Problem details
Give back the data exactly, with no images.

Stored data
- Opening Delimiter -

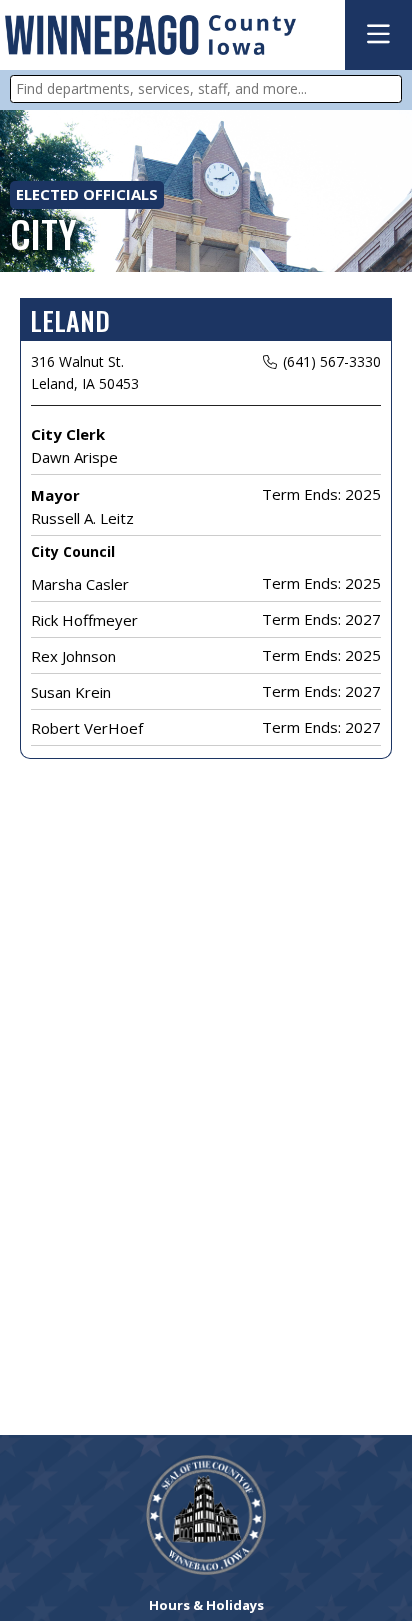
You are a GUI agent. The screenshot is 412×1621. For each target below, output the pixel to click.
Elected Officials (87, 194)
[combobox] (206, 89)
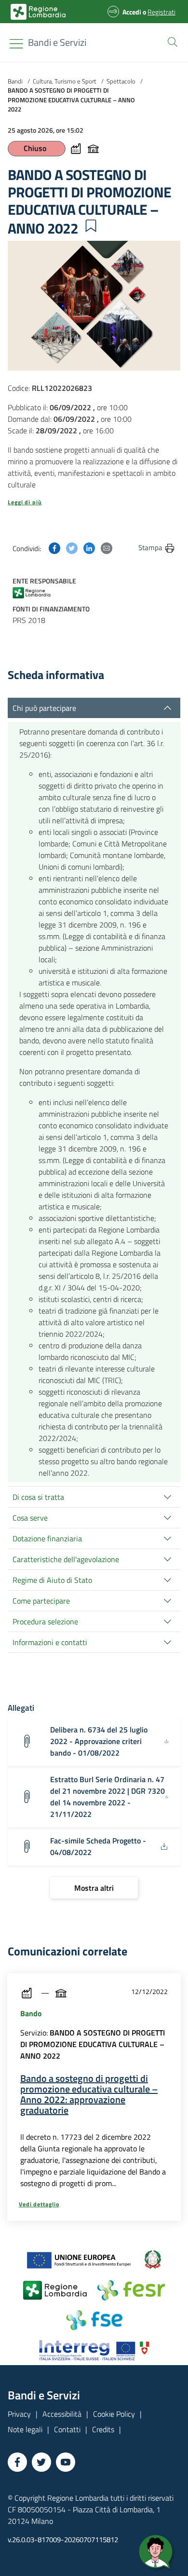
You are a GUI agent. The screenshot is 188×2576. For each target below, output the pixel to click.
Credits (103, 2429)
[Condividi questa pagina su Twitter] (72, 547)
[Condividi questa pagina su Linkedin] (89, 547)
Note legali (25, 2429)
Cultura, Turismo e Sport (64, 81)
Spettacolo (121, 81)
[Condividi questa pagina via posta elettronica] (106, 547)
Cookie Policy (114, 2414)
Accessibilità (61, 2414)
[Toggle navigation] (16, 44)
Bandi (15, 81)
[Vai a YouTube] (65, 2462)
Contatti (67, 2429)
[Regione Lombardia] (38, 592)
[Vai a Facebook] (17, 2462)
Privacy (19, 2414)
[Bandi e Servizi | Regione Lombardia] (38, 12)
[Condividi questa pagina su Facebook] (54, 547)
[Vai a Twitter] (41, 2462)
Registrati (161, 12)
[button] (170, 41)
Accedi (131, 12)
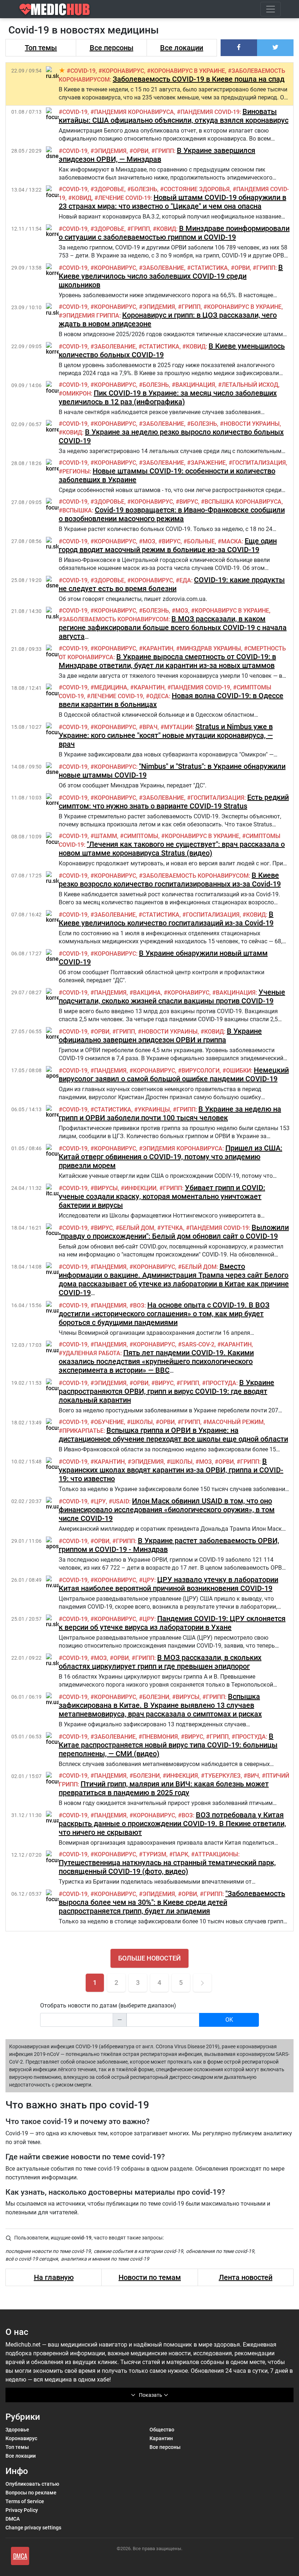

- Closing Delimiter -

Answer box
You are a GUI agent. The screenshot is 412×1621. For each target below, output the pixel to click.
Elected Officials (87, 194)
[combobox] (206, 89)
You are a GUI agent. The screenshot is 188×2576. For each target below, output the pixel to click.
Credits (103, 2429)
[Condividi questa pagina su Twitter] (72, 547)
[Condividi questa pagina su Linkedin] (89, 547)
Note legali (25, 2429)
Cultura, Turismo e Sport (64, 81)
Spettacolo (121, 81)
[Condividi questa pagina via posta elettronica] (106, 547)
Cookie Policy (114, 2414)
Accessibilità (61, 2414)
[Toggle navigation] (16, 44)
Bandi (15, 81)
[Vai a YouTube] (65, 2462)
Contatti (67, 2429)
[Regione Lombardia] (38, 592)
[Vai a Facebook] (17, 2462)
Privacy (19, 2414)
[Bandi e Servizi | Regione Lombardia] (38, 12)
[Condividi questa pagina su Facebook] (54, 547)
[Vai a Twitter] (41, 2462)
Registrati (161, 12)
[button] (170, 41)
Accedi (131, 12)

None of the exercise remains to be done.